The meetings came after a noose was found on one ship, and hate speech was found written on a wall on another ship. But the discussions with sailors and admonishments by leadership were spurred by Defense Secretary Lloyd Austin’s recent orders for all military commanders to meet with troops in the next 60 days to talk about extremism and racism.
“We cannot be under any illusions that extremist behaviors do not exist in our Navy,” Adm. Mike Gilday, chief of naval operations, said in a message to the force. “We must better understand the scope of the problem, get after this issue, and eliminate conduct that is driven by extremist beliefs. No doubt, this is a leadership issue. We will own this.”
Noting the two incidents where “symbols of hate and violence” were found on ships, he warned that racism, disrespect and injustice can prevent the Navy from reaching its potential as an American fighting force.
Navy officials said that in the first incident, a noose was found on a Black sailor’s bunk in late January on the USS Lake Champlain, a Navy cruiser. The Naval Criminal Investigative Service looked into the matter, and a sailor eventually confessed and was taken off the ship. The ship was at the pier in San Diego when the incident happened, but it is now at sea.
In the second incident, hate speech was written on a bathroom wall on the USS Carl Vinson, an aircraft carrier. It was discovered over the weekend and it is still under investigation. Officials declined to say what words were written.
Adm. John Aquilino, commander of U.S. Pacific Fleet, abruptly flew from his headquarters in Hawaii to San Diego this week to address the issue. He spoke with sailors on the two ships as well as others in the fleet, and held a number of meetings with commanders Monday and Tuesday.
In a video addressing a room full of crew members of the Carl Vinson, Aquilino said: “Extremism in our Navy is unacceptable. We will not tolerate it. OK? It’s that simple.”
He told the sailors that when missiles start flying and “we start dropping bombs on people, nobody’s going to care who their shipmate is and what color, race, gender, creed that they are.”
In a statement, he added, “I have policies in the Pacific Fleet that we do not care what race you are, what creed you are, what god you pray to, what sexual orientation you are, or what gender you are.” And he told them that sailors deserve a safe place to work.

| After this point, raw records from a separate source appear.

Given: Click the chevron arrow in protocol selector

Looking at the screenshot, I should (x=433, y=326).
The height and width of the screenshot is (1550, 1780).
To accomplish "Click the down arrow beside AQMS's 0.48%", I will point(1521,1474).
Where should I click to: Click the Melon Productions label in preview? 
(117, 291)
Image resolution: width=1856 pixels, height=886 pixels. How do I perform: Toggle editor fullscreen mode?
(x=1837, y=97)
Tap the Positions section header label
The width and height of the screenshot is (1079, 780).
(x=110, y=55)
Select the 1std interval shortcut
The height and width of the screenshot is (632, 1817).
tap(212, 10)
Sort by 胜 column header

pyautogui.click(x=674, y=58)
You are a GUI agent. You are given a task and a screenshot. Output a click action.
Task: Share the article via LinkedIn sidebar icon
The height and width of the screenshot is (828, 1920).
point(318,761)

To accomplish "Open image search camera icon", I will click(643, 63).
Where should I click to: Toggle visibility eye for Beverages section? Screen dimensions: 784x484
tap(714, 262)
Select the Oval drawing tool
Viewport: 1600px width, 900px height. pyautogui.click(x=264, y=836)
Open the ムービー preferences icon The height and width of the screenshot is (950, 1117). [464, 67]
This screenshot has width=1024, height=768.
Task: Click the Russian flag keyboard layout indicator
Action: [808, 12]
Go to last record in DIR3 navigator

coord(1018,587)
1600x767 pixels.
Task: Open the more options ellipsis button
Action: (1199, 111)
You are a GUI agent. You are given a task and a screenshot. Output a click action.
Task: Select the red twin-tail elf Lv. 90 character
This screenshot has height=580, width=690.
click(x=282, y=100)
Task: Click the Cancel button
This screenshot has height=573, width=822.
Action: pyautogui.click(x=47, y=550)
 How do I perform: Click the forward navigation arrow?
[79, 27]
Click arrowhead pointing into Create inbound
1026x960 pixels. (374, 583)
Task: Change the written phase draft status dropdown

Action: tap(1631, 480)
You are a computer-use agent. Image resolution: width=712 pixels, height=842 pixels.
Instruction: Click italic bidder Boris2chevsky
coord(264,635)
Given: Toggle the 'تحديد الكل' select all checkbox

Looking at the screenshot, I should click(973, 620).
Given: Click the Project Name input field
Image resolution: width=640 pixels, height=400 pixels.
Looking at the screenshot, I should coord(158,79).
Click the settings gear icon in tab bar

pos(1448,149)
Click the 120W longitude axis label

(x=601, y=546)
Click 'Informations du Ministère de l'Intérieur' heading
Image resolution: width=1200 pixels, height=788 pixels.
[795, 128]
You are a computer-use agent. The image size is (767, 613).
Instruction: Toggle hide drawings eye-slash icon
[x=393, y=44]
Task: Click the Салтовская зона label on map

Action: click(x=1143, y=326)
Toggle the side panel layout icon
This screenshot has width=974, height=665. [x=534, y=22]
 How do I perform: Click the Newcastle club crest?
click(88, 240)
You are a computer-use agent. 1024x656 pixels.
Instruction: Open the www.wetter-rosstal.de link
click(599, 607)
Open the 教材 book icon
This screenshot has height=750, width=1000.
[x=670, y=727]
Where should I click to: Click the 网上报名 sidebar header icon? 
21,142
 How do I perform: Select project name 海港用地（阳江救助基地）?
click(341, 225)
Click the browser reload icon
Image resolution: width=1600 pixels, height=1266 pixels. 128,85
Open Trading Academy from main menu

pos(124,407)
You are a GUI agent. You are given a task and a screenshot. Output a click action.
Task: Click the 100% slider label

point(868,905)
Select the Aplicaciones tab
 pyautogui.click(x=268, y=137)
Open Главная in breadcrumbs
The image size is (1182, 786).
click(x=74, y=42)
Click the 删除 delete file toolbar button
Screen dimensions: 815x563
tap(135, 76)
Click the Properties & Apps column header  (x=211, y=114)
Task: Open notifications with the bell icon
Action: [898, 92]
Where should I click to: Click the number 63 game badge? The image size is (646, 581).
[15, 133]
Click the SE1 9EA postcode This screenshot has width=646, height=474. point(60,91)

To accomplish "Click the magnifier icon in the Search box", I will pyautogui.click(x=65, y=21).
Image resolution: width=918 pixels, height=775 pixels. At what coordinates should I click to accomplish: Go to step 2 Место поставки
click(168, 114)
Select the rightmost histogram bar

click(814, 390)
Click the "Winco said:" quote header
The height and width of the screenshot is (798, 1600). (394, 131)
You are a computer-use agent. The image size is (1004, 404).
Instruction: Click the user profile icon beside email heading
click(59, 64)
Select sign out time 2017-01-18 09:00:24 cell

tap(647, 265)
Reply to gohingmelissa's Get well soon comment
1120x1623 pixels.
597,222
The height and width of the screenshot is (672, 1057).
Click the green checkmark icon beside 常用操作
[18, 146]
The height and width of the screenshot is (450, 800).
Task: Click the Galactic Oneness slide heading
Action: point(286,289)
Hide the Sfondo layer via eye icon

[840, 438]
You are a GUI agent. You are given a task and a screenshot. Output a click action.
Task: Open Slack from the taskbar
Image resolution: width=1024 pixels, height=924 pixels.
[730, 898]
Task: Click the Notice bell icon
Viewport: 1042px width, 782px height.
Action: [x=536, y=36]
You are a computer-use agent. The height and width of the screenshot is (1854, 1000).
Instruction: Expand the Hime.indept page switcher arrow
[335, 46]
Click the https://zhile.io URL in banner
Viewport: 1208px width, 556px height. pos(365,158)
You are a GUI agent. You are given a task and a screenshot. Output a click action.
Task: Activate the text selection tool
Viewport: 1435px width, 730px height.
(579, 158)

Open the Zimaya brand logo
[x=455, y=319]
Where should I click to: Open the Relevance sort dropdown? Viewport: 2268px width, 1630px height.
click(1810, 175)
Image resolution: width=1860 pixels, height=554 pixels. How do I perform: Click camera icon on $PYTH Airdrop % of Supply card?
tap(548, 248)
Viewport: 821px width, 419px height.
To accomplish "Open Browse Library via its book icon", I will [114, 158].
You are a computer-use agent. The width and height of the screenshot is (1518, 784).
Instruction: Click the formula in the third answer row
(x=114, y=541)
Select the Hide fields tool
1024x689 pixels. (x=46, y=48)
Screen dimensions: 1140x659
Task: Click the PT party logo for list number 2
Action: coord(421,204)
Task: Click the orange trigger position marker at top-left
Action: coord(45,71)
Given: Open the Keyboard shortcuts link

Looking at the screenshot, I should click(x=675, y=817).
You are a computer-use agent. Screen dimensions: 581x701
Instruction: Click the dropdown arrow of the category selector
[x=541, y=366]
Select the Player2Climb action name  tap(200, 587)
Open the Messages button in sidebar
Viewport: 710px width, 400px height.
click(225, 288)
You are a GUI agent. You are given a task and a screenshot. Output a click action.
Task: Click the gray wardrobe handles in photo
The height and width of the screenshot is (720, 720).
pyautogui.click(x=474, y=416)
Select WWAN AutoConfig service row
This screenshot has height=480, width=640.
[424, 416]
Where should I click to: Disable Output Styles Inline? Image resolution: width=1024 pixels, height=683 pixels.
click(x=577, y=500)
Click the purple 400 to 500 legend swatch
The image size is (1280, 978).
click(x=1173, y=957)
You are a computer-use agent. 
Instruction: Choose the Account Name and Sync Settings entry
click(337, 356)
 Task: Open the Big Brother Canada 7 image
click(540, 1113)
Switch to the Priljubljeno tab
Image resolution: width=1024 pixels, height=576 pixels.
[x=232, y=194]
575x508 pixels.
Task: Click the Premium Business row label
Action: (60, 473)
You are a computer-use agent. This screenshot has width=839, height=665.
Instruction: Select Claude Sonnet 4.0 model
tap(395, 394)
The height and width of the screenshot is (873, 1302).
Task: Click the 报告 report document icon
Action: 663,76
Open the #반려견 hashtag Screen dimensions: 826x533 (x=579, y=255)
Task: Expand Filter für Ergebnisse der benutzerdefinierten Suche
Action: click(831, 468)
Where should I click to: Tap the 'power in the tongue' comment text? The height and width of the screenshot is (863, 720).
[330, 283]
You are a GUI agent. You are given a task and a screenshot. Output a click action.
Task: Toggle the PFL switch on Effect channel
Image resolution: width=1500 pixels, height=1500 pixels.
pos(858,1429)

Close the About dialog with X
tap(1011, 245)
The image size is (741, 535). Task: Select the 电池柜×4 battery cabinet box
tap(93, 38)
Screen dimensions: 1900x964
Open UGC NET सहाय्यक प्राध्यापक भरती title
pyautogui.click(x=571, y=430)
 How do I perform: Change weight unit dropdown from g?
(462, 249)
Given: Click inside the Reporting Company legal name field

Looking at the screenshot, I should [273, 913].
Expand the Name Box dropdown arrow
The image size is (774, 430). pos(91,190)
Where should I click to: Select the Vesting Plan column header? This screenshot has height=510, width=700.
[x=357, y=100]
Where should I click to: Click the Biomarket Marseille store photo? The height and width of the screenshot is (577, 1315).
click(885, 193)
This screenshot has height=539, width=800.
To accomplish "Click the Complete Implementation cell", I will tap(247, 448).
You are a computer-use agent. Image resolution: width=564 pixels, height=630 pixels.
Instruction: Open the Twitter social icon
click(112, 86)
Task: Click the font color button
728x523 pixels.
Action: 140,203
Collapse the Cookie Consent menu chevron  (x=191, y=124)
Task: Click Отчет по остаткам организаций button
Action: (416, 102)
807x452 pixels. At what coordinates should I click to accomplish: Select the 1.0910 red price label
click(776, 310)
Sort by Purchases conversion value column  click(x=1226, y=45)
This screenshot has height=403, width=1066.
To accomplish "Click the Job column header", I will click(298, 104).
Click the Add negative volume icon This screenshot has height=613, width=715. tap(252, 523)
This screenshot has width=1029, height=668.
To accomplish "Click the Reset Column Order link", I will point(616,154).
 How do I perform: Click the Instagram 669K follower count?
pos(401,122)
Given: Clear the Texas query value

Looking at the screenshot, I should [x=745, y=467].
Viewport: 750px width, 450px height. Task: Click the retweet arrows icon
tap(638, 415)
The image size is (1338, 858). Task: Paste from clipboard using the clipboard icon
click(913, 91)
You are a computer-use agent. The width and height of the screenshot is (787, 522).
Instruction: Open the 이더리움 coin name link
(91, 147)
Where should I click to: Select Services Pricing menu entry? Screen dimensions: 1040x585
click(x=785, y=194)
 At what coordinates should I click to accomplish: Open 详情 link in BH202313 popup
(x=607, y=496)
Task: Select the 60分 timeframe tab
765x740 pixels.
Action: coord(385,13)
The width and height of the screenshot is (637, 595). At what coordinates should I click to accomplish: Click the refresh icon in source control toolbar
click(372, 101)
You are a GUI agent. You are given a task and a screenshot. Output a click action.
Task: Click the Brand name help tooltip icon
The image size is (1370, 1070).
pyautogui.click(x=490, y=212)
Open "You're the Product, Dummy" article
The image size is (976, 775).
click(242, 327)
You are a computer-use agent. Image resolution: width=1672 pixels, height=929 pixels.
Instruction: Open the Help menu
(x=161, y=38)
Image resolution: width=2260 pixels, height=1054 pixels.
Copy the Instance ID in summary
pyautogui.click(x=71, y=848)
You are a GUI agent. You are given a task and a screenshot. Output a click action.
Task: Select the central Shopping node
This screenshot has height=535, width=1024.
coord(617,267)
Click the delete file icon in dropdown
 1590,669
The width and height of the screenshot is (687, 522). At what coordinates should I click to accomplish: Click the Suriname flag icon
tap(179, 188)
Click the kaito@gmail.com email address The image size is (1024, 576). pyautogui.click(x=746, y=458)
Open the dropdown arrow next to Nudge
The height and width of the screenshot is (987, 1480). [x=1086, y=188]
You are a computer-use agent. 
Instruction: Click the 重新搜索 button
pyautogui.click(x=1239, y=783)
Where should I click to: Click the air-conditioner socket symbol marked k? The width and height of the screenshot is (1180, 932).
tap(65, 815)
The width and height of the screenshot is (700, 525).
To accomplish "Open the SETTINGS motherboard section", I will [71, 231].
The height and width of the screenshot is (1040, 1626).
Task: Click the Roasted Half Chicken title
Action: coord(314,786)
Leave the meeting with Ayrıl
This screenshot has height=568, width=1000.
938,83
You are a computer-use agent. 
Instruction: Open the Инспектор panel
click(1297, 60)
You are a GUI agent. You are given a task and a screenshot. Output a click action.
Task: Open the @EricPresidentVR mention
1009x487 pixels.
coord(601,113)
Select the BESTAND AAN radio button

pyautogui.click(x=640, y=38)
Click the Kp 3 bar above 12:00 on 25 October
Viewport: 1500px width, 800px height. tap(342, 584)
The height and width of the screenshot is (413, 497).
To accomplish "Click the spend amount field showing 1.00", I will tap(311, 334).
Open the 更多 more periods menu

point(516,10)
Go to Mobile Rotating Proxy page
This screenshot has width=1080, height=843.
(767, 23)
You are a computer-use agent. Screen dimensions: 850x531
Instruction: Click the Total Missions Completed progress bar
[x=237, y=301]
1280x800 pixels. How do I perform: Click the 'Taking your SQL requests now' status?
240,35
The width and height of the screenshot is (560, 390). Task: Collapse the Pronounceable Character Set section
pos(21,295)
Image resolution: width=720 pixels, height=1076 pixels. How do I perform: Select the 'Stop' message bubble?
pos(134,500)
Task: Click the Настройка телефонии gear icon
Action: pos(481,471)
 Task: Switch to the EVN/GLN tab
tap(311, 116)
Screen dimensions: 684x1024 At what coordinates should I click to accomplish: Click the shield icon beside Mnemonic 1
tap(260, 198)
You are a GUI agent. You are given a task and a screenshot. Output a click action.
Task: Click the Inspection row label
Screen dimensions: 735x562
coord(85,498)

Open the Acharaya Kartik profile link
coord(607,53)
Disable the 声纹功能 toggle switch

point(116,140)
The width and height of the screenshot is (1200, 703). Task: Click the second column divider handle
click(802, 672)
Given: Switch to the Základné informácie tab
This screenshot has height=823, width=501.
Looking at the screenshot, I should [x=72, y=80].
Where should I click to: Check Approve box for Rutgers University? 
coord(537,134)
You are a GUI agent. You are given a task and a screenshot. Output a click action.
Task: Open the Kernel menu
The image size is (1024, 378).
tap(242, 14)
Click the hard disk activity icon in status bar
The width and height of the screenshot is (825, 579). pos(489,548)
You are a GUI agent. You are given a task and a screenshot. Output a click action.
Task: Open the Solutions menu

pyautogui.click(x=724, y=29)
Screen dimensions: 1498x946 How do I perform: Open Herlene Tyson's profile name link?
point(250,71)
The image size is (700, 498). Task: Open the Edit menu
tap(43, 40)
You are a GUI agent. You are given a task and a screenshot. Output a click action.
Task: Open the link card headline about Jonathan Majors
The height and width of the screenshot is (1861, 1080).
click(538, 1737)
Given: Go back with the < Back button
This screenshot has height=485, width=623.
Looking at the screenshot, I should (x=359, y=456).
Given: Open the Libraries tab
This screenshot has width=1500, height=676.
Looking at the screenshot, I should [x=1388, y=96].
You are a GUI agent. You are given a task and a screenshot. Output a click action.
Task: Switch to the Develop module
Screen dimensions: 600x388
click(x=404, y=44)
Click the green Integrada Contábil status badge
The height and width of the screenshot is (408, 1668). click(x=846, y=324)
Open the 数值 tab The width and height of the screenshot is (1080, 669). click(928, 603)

Austin, the Pentagon’s first Black defense chief, put out orders last week to his military leaders, saying they have to spend time talking to their troops about extremism in the ranks. Over the weekend, he specified that each commander must set aside a one-day stand-down within the next 60 days to address the problem.
Austin’s chief spokesman, John Kirby, told reporters last week that while extremism has been a problem in the military in the past, the Jan. 6 insurrection at the U.S. Capitol, which left five people dead, was a “wake-up call” for military leaders. He said Austin wants to get a better handle on the breadth of the problem.
President Joe Biden declared domestic extremism an urgent national security threat in the wake of the riot. The crowd that breached the building as lawmakers were preparing to certify his election was overwhelmingly white and included members of far-right groups.